De krant van 1965 was volkomen seksloos. Toen ik jaargang 1965 van Het Nieuwsblad van het Zuiden doornam, verwachtte ik dat slechts twee vormen van erotiek onder het stof van de jaren en de herinnering vandaan zouden komen: de filmadvertenties en de lingeriereclames. Maar zelfs dat laatste bleek niet het geval te zijn. Step-ins, nachtponnen, en 'b.h.'s met maagband (ook grote maten met voorgevormde cup)', ze waren misschien maar drie gulden en achtennegentig cent, maar de wijze waarop ze afgebeeld werden in de advertenties was van katoen en dralon. Nooit werd een foto gebruikt, altijd werden ze kuis getekend. Zelfs de woorden zijn verouderd, en 'bustehouder' is de meest expliciete aanduiding die ik tijdens mijn research mocht optekenen.

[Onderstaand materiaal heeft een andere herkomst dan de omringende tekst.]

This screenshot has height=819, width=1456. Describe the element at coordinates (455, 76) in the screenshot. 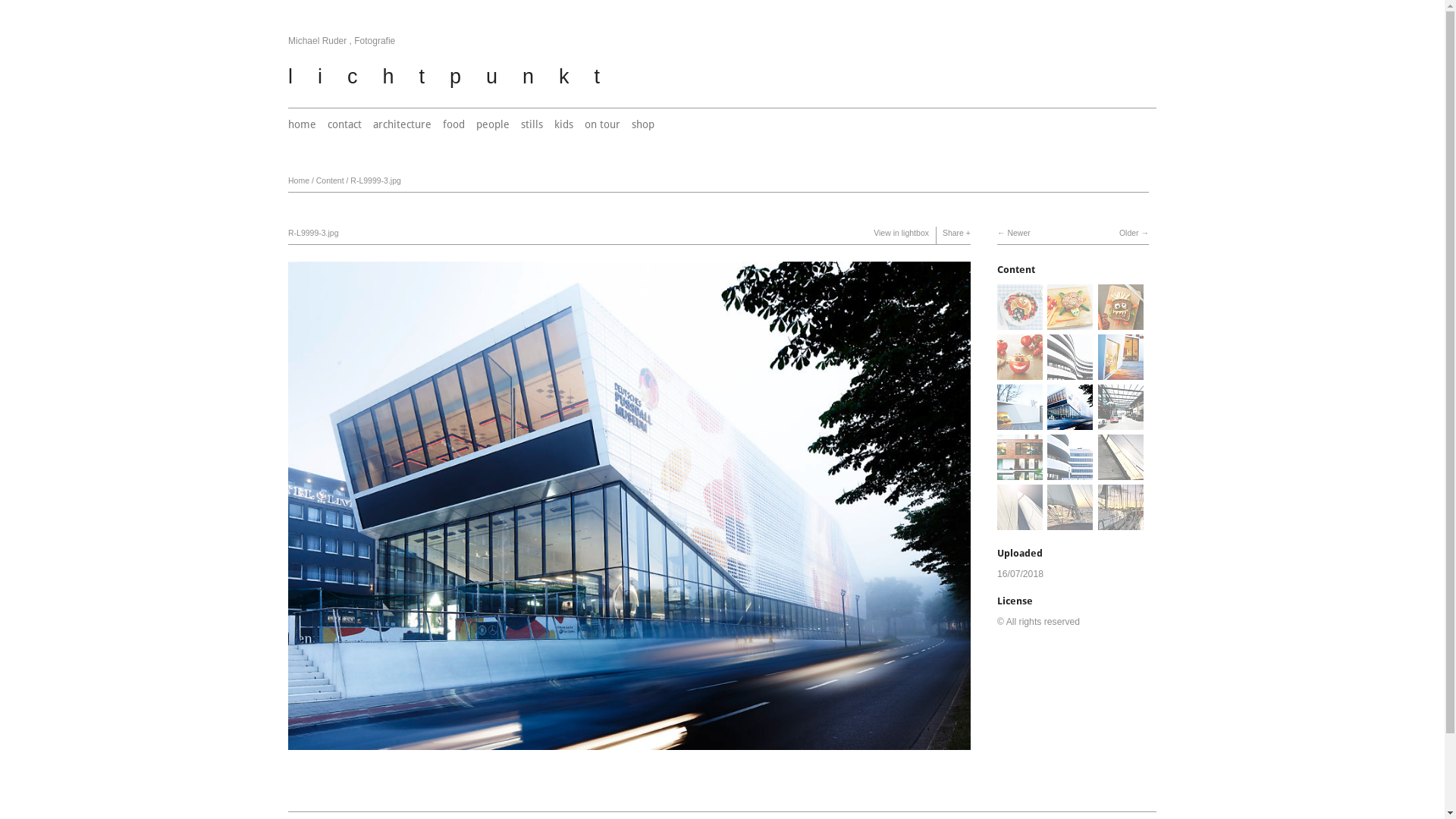

I see `'lichtpunkt'` at that location.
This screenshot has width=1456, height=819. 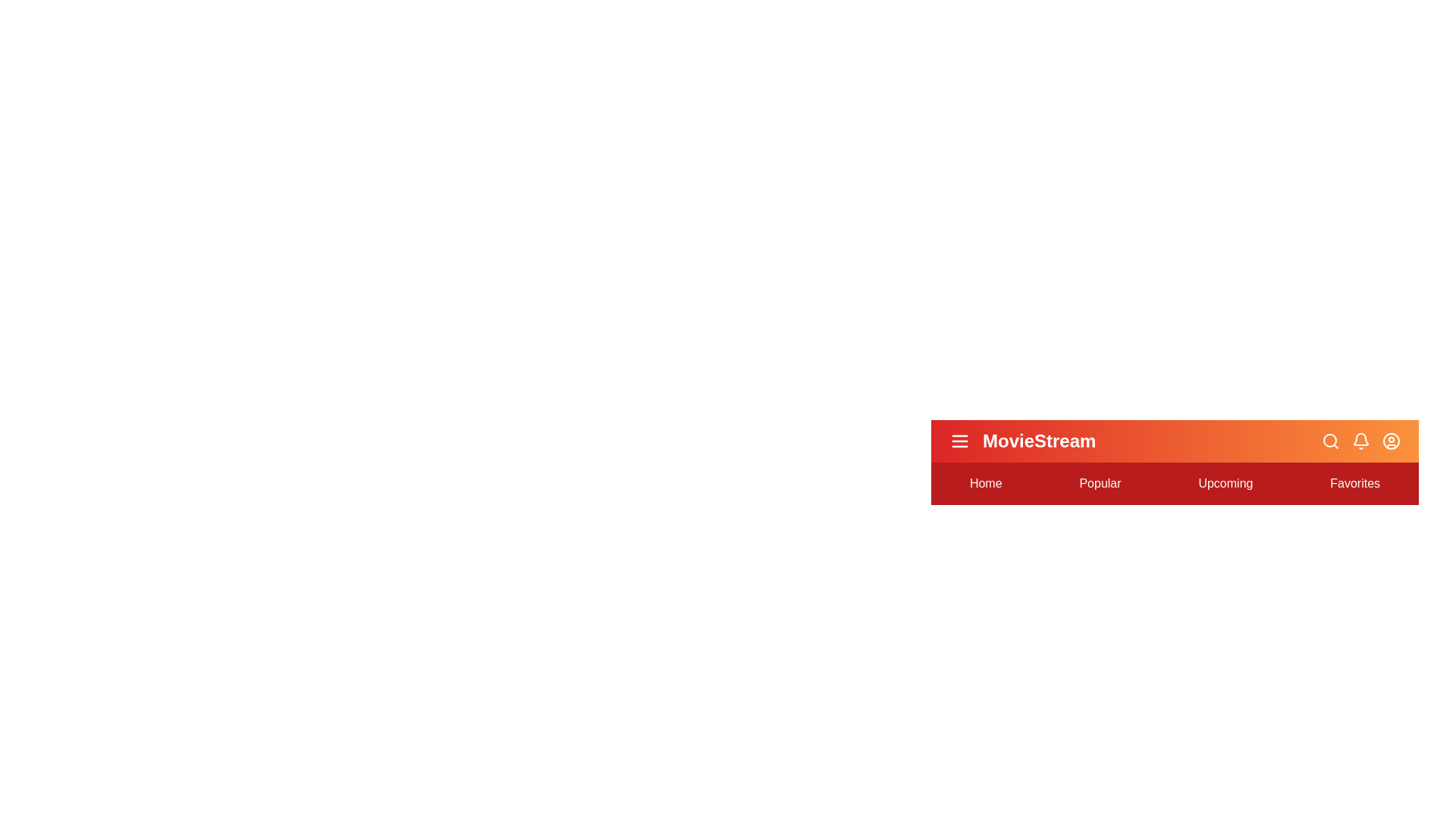 What do you see at coordinates (986, 483) in the screenshot?
I see `the Home navigation option` at bounding box center [986, 483].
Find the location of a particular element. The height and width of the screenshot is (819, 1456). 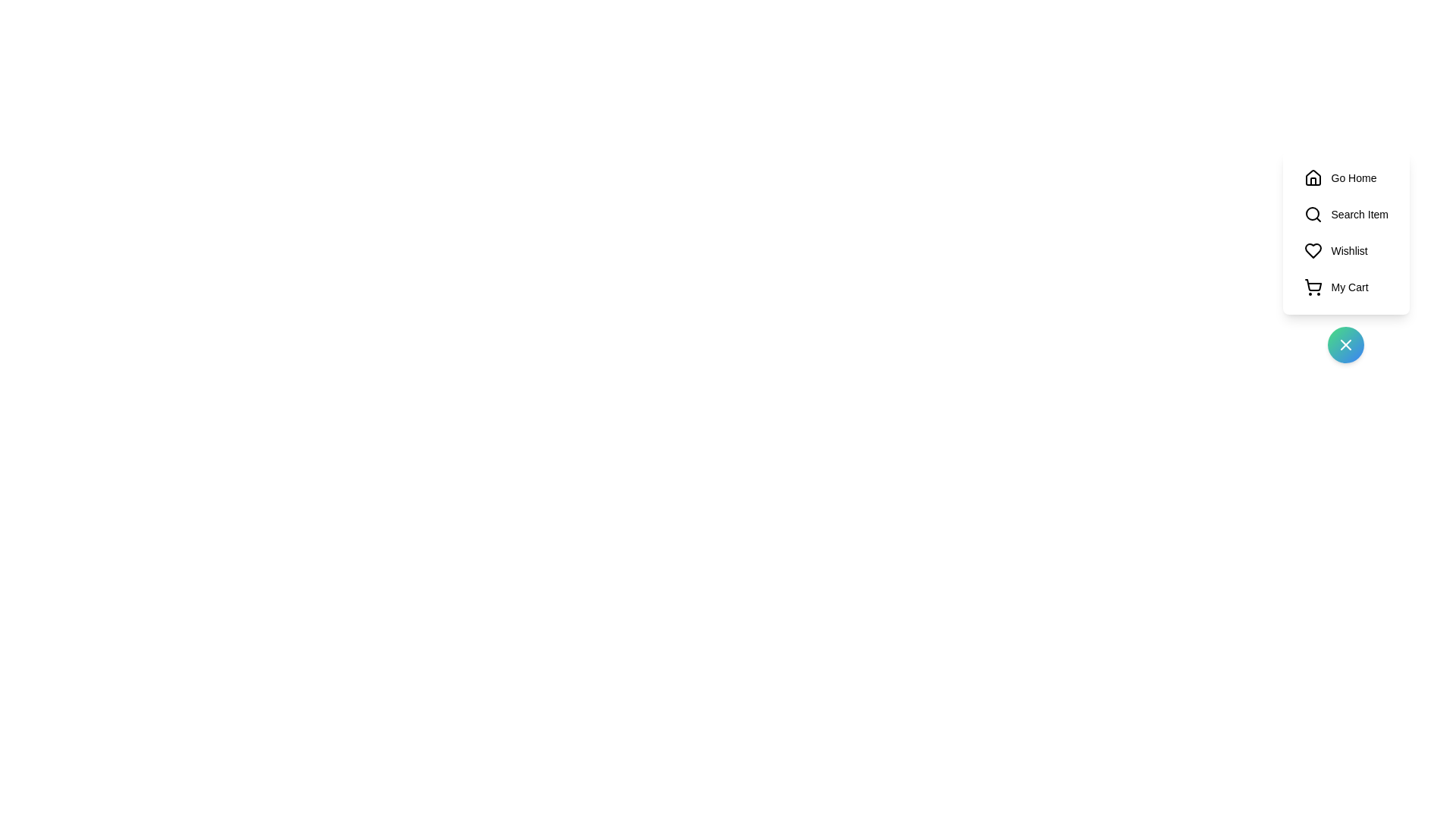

De film- of bioscoopadvertenties stelden me niet teleur. Geen dralon-erotiek, geen lycra-lusten, maar het Jean Simmons-effect: textiel dat de zwaartekracht tart, vlees dat wil vallen. Catharina von Schell gekleed in jungle-gala, rond haar dijpartij de huid van een dier dat zelfs Darwin niet kende; op haar borsten de veren van een diersoort die sindsdien beschermd is. Zij is Blanke Venus in het oerwoud, en zij werd 'wegens enorm succes geprolongeerd'. Ik ken haar alleen van de advertentie, want de film was voor achttien jaar.

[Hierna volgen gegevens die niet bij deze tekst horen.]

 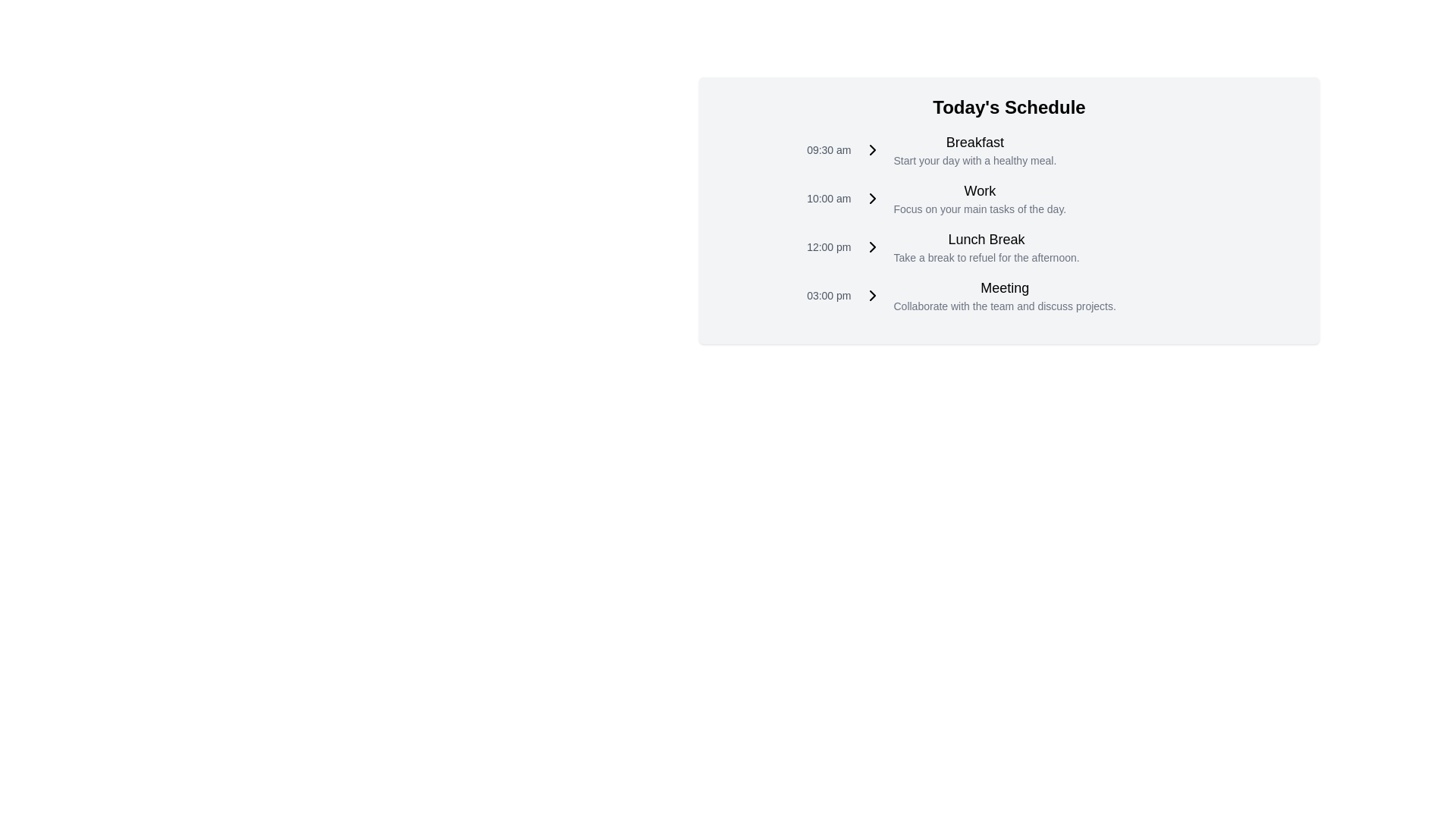 I want to click on the Text Display representing the scheduled meeting at '03:00 pm', so click(x=999, y=295).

'Zij vechten allen om de gunsten van een sensuele vrouw'. De teksten van de bioscoopreclames behoren tot de minder geheime verleiders. Dat begon al bij de Nederlandstalige titel, die in de regel niets meer met de originele titel te maken had. Eiland der begeerte, Caroussel van 't nachtleven, Zweedse meisjes in Parijs, Strip-poker, Rode lippen, en Wereld zonder schaamte. Het is slechts een kleine greep uit de onweerstaanbare titels. Isoleer ze uit hun tijd, en Tilburg lijkt een combinatie van Sodom en Gomorra te zijn geweest. Niets is minder waar, maar dat is nu juist de charme van het geheim.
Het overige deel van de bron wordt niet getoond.